Whether you are changing naming conventions, migrating to a new tenant or handing over development resources to a customer, there are several scenarios where you may want or need to create a new data factory to develop in, or change the source of your data factory content to a new repo. Azure Data Factory’s git integration makes it easy for you to manage all the content without the headache.
You’re using git integrated mode, right?#
If you’re already set up with git integration, jump to the next section.
Azure Data Factory has two modes it operates in. Data Factory mode and Git integrated mode, which can use either Github or Azure DevOps.

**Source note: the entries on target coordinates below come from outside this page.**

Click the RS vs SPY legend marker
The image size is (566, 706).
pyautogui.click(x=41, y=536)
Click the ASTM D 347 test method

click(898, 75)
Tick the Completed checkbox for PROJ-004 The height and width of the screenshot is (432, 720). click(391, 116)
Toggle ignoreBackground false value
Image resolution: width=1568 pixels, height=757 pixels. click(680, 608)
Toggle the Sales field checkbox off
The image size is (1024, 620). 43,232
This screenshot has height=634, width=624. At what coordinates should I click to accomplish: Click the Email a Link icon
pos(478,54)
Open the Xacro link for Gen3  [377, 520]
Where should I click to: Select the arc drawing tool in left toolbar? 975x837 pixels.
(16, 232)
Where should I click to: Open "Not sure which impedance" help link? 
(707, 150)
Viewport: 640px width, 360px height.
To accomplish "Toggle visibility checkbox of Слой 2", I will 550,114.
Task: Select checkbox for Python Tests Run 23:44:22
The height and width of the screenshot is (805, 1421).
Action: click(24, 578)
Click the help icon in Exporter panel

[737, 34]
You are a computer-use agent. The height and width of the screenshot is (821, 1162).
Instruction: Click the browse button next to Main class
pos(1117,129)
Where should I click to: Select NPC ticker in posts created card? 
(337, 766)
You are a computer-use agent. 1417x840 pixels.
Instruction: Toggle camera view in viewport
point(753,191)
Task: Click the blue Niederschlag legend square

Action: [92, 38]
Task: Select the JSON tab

If you haven’t set your data factory to git integrated mode yet, do it now and here’s why:
- The most significant benefit to using git-integrated mode in Azure Data Factory is the ability to save your work without publishing it (which requires it to be in a working, validated state).
- Using git integrated mode opens up the development bandwidth brought with git source control. Multiple developers can create pipelines in different branches without impacting each other.
- You have clear gates for code review by having to do a pull request into the master branch before publishing.
- Once published, ADF creates an ARM template of your data factory in git which can be used to deploy to other data factories (in a CI/CD process perhaps)
Microsoft summarise this well here: Advantages of Git integration
Setting up git integration in your data factory#
- From your data factory home page there’s a big “Set up code repository” button, click that. Or you can set the git integration from the Manage page on the left-hand menu blade.
- You now need to provide the info for the Github or Azure DevOps account that you want to use. You’ll have the choice to create a new repository or use an existing one.
It’s usually permissions that will trip you up here if you’re Azure resources and git provider is quite locked down.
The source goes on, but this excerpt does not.